Text and element pointing records
· · ·

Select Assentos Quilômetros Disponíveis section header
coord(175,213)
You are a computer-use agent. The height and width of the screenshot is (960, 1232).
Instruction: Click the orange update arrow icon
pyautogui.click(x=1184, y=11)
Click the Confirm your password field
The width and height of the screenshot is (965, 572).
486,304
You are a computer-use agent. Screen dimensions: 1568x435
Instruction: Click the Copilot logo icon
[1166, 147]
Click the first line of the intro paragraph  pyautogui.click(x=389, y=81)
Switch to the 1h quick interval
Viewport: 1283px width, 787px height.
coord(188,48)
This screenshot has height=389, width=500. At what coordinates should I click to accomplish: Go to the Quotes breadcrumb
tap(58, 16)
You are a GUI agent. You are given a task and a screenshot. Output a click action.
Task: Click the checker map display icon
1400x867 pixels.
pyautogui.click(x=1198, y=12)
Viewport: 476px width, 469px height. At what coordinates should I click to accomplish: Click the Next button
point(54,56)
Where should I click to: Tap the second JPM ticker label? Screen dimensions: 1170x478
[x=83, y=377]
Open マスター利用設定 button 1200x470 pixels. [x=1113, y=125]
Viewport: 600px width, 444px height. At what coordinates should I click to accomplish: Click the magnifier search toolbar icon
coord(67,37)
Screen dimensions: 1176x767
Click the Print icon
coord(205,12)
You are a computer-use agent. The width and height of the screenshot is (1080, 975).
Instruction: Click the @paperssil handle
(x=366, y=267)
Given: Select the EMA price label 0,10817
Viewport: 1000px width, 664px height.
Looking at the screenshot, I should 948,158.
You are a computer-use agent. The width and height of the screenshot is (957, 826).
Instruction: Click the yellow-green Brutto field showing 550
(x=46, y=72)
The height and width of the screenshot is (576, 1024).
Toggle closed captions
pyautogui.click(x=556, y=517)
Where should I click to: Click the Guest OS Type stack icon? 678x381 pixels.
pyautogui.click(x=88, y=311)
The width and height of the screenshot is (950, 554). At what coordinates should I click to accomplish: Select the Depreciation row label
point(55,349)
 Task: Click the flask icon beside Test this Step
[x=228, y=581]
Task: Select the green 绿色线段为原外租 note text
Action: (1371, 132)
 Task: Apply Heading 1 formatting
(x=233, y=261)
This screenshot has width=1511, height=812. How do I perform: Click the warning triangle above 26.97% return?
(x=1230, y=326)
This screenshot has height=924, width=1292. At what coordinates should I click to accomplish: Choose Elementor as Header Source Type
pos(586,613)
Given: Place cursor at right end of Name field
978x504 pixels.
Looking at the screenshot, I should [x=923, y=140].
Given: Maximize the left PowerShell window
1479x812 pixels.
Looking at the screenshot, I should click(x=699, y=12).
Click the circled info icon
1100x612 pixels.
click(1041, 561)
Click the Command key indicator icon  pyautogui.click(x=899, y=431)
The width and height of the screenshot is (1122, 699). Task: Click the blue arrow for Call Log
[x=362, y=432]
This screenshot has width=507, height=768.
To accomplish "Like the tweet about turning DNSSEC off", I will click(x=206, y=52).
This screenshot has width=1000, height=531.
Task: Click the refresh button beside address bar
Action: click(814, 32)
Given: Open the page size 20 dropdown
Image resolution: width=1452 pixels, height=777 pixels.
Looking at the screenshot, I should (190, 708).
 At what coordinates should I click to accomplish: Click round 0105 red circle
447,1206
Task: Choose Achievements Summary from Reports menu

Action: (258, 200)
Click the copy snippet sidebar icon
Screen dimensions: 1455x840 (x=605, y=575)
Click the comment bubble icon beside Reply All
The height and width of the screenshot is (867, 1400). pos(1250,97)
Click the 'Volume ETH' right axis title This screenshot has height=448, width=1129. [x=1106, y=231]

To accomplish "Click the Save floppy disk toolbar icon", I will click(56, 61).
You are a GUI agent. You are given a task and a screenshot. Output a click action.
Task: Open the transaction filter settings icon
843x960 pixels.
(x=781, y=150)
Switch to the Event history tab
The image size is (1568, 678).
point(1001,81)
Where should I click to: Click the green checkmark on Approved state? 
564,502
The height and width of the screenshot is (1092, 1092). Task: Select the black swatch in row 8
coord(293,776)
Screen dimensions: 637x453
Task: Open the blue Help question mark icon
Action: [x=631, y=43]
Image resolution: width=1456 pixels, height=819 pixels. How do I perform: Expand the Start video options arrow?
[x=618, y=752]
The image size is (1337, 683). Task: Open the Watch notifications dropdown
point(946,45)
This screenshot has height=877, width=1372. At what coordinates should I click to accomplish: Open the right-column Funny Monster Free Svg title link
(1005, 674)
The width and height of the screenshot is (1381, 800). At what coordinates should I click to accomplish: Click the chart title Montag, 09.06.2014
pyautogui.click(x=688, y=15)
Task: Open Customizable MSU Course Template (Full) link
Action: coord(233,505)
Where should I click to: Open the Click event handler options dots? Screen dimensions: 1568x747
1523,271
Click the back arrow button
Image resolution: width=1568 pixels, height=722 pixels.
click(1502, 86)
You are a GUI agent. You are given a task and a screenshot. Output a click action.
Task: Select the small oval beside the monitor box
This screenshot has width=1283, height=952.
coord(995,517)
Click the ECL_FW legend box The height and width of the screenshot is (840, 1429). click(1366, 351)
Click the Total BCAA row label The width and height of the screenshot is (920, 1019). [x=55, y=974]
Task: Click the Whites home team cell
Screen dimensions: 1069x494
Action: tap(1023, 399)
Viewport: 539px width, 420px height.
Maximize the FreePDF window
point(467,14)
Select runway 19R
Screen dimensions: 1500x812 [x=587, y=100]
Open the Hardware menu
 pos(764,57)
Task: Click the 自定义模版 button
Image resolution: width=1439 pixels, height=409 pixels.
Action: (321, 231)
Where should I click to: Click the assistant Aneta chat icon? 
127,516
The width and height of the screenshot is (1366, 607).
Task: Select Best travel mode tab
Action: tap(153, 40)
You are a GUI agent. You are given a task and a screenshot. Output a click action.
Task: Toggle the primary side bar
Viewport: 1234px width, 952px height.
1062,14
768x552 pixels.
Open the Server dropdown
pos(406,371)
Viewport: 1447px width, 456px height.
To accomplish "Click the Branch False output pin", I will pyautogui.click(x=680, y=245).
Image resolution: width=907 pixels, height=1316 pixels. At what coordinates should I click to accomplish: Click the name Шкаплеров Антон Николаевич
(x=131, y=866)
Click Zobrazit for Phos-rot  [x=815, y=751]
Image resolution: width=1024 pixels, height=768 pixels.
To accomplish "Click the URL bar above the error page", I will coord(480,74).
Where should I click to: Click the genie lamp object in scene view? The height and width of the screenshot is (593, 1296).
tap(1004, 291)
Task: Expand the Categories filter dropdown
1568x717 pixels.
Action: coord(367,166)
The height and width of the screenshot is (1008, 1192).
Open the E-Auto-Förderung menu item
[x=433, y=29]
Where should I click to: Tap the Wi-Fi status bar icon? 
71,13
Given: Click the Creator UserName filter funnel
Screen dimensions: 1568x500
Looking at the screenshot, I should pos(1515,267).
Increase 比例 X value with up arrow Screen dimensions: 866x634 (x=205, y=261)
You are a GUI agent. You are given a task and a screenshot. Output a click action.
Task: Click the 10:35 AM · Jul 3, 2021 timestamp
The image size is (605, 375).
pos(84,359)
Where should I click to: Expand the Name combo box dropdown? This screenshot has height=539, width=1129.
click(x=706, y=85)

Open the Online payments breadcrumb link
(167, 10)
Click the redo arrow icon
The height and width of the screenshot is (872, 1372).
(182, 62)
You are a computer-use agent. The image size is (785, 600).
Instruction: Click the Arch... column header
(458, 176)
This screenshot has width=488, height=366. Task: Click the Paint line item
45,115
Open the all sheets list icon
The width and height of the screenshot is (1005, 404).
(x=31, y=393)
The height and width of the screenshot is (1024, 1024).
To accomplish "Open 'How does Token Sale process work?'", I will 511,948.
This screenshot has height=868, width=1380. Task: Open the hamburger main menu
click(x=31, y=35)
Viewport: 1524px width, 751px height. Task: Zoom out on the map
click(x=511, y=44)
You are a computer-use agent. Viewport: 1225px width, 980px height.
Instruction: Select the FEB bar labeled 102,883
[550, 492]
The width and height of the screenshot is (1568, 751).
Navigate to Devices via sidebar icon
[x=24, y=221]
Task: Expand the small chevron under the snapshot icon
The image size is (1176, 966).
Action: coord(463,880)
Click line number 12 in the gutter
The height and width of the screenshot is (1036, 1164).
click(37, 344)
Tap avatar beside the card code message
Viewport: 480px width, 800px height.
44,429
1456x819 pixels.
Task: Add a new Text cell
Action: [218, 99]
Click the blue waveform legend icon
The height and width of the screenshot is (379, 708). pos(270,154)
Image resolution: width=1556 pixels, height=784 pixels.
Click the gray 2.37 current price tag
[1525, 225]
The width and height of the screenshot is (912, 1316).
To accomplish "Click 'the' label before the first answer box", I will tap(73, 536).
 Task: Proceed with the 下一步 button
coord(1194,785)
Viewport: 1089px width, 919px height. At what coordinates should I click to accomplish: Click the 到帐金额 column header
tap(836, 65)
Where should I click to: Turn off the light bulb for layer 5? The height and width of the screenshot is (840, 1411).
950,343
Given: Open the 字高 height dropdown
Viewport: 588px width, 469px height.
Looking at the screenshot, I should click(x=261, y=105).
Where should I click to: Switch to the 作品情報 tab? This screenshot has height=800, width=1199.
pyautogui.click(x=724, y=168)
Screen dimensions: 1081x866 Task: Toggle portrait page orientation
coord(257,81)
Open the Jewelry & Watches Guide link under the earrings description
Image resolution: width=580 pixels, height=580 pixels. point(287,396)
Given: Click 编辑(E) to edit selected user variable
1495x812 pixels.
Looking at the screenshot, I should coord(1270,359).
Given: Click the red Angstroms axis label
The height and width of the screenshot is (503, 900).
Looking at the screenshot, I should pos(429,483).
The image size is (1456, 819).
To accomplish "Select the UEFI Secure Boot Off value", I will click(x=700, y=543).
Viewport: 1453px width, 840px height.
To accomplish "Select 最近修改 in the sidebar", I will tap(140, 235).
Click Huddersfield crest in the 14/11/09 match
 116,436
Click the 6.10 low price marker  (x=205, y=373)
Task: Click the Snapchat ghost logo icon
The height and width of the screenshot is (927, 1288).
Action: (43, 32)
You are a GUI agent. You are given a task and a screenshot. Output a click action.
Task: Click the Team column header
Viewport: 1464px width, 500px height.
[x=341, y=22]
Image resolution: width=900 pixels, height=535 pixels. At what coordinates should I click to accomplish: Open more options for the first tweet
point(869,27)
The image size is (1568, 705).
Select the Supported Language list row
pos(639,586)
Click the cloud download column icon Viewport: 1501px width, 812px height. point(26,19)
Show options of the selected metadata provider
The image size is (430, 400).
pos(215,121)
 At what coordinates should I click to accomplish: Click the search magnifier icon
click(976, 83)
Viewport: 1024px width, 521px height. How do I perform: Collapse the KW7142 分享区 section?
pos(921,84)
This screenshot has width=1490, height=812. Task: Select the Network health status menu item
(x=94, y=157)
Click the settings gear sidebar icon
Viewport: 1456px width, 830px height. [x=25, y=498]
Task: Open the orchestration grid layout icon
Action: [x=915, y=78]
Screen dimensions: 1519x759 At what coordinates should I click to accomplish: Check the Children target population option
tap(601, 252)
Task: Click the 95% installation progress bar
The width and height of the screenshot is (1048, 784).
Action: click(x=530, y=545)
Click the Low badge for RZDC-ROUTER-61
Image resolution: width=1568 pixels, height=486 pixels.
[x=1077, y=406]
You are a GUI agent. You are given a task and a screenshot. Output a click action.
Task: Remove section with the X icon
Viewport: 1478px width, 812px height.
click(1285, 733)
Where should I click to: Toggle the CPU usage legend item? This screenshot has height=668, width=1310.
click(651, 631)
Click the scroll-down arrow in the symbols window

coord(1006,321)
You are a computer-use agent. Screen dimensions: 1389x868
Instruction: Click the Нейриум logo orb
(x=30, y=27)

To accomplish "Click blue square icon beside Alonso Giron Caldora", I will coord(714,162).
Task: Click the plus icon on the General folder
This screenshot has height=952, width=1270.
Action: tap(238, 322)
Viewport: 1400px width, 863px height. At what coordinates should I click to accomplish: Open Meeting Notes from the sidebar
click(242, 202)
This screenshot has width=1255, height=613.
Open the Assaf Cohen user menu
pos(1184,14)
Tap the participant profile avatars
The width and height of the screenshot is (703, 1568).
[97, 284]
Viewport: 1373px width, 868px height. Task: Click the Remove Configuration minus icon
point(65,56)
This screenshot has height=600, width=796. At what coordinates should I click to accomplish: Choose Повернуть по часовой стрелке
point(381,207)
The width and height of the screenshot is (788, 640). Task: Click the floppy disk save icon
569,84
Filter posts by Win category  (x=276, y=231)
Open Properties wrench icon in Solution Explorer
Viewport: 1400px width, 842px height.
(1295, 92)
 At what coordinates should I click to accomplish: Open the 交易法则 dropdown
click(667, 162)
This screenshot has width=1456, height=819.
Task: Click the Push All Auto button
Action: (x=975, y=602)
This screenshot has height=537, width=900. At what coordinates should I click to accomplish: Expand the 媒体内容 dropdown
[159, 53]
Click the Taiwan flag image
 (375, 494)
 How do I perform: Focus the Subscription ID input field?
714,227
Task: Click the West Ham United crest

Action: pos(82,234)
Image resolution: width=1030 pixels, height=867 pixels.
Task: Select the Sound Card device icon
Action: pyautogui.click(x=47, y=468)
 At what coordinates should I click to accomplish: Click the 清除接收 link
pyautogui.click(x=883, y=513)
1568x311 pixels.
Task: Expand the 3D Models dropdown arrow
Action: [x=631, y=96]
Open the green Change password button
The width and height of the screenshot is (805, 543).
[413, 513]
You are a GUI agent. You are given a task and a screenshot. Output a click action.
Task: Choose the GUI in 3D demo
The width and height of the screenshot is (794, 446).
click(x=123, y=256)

· · ·

▶ [Goal of the exercise] Reproduce every line of the material above, from its start through the line containing "Open マスター利用設定 button", both ends included, including the requests. Subtract 66 from each coordinate in the answers and leave everything else unchanged.

▶ [Reply to the exercise]
Select Assentos Quilômetros Disponíveis section header
coord(109,147)
You are a computer-use agent. The height and width of the screenshot is (960, 1232).
Instruction: Click the orange update arrow icon
pyautogui.click(x=1118, y=-55)
Click the Confirm your password field
The width and height of the screenshot is (965, 572).
420,238
You are a computer-use agent. Screen dimensions: 1568x435
Instruction: Click the Copilot logo icon
[1100, 81]
Click the first line of the intro paragraph  pyautogui.click(x=323, y=15)
Switch to the 1h quick interval
Viewport: 1283px width, 787px height.
coord(122,-18)
This screenshot has height=389, width=500. At what coordinates should I click to accomplish: Go to the Quotes breadcrumb
tap(-8, -50)
You are a GUI agent. You are given a task and a screenshot. Output a click action.
Task: Click the checker map display icon
1400x867 pixels.
pyautogui.click(x=1132, y=-54)
Viewport: 476px width, 469px height. At what coordinates should I click to accomplish: Click the Next button
point(-12,-10)
Where should I click to: Tap the second JPM ticker label? Screen dimensions: 1170x478
[x=17, y=311]
Open マスター利用設定 button 1200x470 pixels. [x=1047, y=59]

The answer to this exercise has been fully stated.